UX Component Library

World Vision Canada

UX Component Library

The work in this case study went on to form the basis of Lumen, the new World Vision Canada design system. You can find a case study of the full project on the OstModern website.

1/5

Brief

World Vision Canada, a prominent global humanitarian charity, are attempting to innovate in their sector with a new digital strategy: moving away from a website dictated by more traditional marketing-led campaigns and towards a digital presence that stakes its claim in the modern attention economy. Partway through the project some structural issues were causing problems and needed to be addressed.

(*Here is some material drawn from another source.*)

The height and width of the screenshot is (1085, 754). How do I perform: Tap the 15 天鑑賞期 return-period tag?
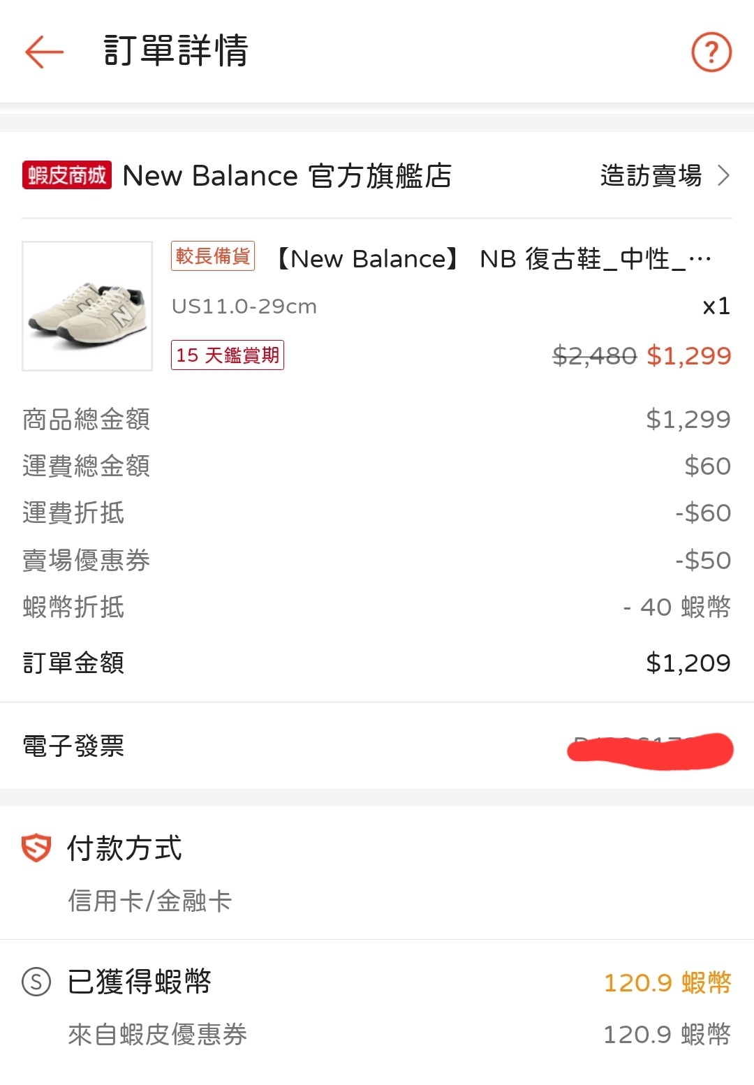[228, 355]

World Vision Canada, a prominent global humanitarian charity, are attempting to innovate in their sector with a new digital strategy: moving away from a website dictated by more traditional marketing-led campaigns and towards a digital presence that stakes its claim in the modern attention economy. Partway through the project some structural issues were causing problems and needed to be addressed.

2/5

Challenges & Objectives

The project faced a multi-faceted challenge stemming from siloed project teams, divergent experience levels among design and product staff, and the absence of a unified product strategy. These issues, exacerbated by reactive decision-making from senior stakeholders, was hindering a cohesive vision on what to build and in what order. This had set development of their new website on a path to a fragmented user experience that would be difficult to update and maintain, with elements already being hard coded rather than being made to be modular and reusable.

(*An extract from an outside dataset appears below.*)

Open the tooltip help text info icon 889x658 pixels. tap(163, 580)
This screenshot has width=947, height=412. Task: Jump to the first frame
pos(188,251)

The root of these issues lay with the way the teams had been set up. Three teams were tasked with different sections of the new site, but there was a lack of clear and effective communication between them. New sections of the site had already started to be designed and built with little consistency between them.

To start to address these issues, I suggested and took ownership of creating a UX component library of reusable design elements. Imposing a system here would mean a more cohesive experience for the user as well as time and money saved in both design and development.

3/5

Process

My process for this piece of work was firstly to do an audit of all the existing designs, which were a mixture of UX & UI screens from across the different work streams going on in the project. This included listing them out, giving them names and describing what they are used for.

Component Audit

I then started to categorise them and break them down into more generic UX components.

Comparison

Afterwards I set about adding annotations, detailing any rules and guidelines around the use of the components. Here is an example of what the article page tempate components looked like when documented like this:

Article Page

4/5

Implementation

Once the structure of the document was in place, the standardised components were immediately useful in achieving increased design consistency - a good example was identifying and replacing an article carousel that had been designed in silo that was different to other instances:

Rail Comparison

With all the components categorised and given their own unique codes for reference elsewhere in the documentation, the usefulness of the library was expanded further with the addition of status labels to show where components and pages had reached in the product development pipeline:

component list statuses
labelled components

5/5

Results & Next Steps

The UX component library grew to become a foundational element of the design and development workflow of the project. With a smaller number of reusable components, the site immediately starts to feel more cohesive and there was a notable reduction in the time taken for both our team and the client's own designer to create designs for new pages.

Furthermore, with components clearly labelled and categorised it became straightforward for the client's development team to see when something was an existing design being reused elsewhere, resulting in a much more streamlined process overall.